We introduce rule based and statistical methods for identifying LDUs. Rule based approaches define rules over syntactic trees of sentences to identify structural connection between neighboring sentences in an input document. On the other hand, statistical approaches choose to extract predefined heuristic features from sentences and learn sequence labelling models using an annotated dataset. The model computes the probability of each sentence in the source document to be contextually dependent or independent. Our extractive summarization approaches use these probability values for comprehensible summarization by incorporating them in discrete optimization techniques.

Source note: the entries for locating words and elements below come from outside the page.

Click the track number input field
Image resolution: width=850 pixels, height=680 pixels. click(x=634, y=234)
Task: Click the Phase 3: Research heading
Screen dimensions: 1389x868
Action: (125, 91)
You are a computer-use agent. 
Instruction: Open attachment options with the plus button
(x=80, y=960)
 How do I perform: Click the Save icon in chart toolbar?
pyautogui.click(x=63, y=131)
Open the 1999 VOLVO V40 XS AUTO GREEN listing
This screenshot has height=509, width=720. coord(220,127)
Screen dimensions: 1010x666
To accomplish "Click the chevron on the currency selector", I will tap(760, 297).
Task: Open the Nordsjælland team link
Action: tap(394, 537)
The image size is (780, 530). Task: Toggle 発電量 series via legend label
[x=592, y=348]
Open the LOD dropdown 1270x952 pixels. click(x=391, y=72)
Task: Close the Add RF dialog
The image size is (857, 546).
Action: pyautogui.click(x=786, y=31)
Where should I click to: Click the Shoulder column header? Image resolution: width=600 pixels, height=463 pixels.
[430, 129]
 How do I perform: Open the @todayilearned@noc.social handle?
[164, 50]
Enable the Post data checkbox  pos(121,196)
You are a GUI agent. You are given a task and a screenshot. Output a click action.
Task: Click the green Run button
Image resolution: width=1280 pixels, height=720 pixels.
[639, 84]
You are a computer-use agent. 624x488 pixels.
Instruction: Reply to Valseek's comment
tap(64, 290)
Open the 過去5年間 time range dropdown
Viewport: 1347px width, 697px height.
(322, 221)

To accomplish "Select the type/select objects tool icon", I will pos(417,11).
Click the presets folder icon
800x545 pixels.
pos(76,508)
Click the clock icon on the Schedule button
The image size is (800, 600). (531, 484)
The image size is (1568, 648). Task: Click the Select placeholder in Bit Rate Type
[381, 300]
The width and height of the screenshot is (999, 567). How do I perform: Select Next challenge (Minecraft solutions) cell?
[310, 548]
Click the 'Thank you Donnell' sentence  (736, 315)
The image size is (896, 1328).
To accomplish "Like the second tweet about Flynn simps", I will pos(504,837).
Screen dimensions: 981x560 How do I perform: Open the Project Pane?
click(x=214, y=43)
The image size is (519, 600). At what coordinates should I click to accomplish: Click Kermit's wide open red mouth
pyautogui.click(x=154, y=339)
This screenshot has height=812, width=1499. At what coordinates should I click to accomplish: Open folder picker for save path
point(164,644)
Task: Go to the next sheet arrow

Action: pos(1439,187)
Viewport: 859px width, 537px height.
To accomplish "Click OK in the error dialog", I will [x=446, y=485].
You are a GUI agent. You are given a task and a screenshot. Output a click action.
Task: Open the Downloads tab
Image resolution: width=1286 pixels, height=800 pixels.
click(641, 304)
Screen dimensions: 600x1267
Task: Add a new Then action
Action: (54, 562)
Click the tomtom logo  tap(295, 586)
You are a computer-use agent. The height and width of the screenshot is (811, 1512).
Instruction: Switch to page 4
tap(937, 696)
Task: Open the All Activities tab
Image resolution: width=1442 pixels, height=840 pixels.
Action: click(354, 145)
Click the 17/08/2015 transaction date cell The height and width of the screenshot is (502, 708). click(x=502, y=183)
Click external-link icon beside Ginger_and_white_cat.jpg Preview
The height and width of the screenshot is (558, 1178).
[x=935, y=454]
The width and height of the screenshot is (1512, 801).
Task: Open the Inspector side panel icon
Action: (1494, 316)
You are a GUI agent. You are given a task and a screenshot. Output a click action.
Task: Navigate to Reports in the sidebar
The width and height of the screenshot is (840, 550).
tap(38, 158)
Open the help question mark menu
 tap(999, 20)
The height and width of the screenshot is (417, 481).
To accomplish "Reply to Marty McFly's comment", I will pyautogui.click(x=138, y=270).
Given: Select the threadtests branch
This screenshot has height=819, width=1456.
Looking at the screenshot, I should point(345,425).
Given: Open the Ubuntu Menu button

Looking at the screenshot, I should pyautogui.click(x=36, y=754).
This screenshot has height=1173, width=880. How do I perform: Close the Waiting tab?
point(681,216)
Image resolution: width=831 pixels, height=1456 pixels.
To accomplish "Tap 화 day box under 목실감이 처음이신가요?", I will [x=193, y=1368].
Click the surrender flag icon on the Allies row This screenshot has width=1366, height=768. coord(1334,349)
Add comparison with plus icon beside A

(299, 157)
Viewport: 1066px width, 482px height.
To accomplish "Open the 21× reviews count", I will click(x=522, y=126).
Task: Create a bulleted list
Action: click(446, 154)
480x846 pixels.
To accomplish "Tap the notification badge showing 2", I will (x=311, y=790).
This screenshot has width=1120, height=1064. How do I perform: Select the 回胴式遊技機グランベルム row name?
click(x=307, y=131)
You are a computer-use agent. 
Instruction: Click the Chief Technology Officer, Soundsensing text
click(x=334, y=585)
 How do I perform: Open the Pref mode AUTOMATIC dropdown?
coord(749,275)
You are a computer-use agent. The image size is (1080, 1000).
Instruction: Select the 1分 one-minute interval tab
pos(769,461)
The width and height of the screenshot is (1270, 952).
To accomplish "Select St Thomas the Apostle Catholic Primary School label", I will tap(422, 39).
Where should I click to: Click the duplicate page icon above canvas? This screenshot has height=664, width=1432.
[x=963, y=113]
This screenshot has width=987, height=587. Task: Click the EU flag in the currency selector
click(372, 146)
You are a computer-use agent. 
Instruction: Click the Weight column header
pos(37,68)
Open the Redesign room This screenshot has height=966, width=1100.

There are existing works for abstractive multi-document summarization which utilise existing phrase structures directly extracted from input documents to generate summary sentences. These methods can suffer from lack of consistency and coherence in merging phrases while framing sentences. We investigate coherence in abstractive document summarization by generating locally coherent discourse units (LDU) from facts. In particular, given a set of documents, we first extract facts from sentences, and then select salient facts that can constitute the summary content using Integer Linear Programming. Such facts are fused into locally coherent discourse units using an encoder-decoder structure with neural attention. This architecture helps in aggregating the available information and adding discourse connections between sentences. The current thesis also includes techniques for coherent summarization which does not use LDU information regarding source Corpus.

One of our works for multi document abstractive summarization introduces a novel approach to improve intra-sentential coherence in abstractive multi-document summarization through partial dependency tree extraction, recombination and linearization. The method entrusts the summarizer to generate its own topically coherent sequential structures from scratch for effective communication. Extracted partial syntactic trees are re-combined using a neural syntactic tree generative model and are re-linearized to ensure coherent reading and factual accuracy. A major component in this approach is a partial tree extraction algorithm.

Informative content extraction from a sentence has traditionally been tackled as syntactic tree pruning, where rules and statistical features are defined for pruning less relevant words. Recent years have witnessed the rise of neural models without leveraging syntax trees, learning sentence representations automatically and pruning words from such representations. We investigate syntax tree based noise pruning methods for neural sentence compression. Our method identifies the most informative regions in a syntactic dependency tree by computing a context based relevance score and maximum density subtree extraction.

Approximating human method of summary writing through automated means demands sophisticated techniques for text understanding, inference making and text generation. Human written summaries encompass the most relevant information in source text and provides a coherent and comprehensible reading. Through the methods explained in this thesis aim to improve system generated summaries on the dimensions of coherence and comprehensibility.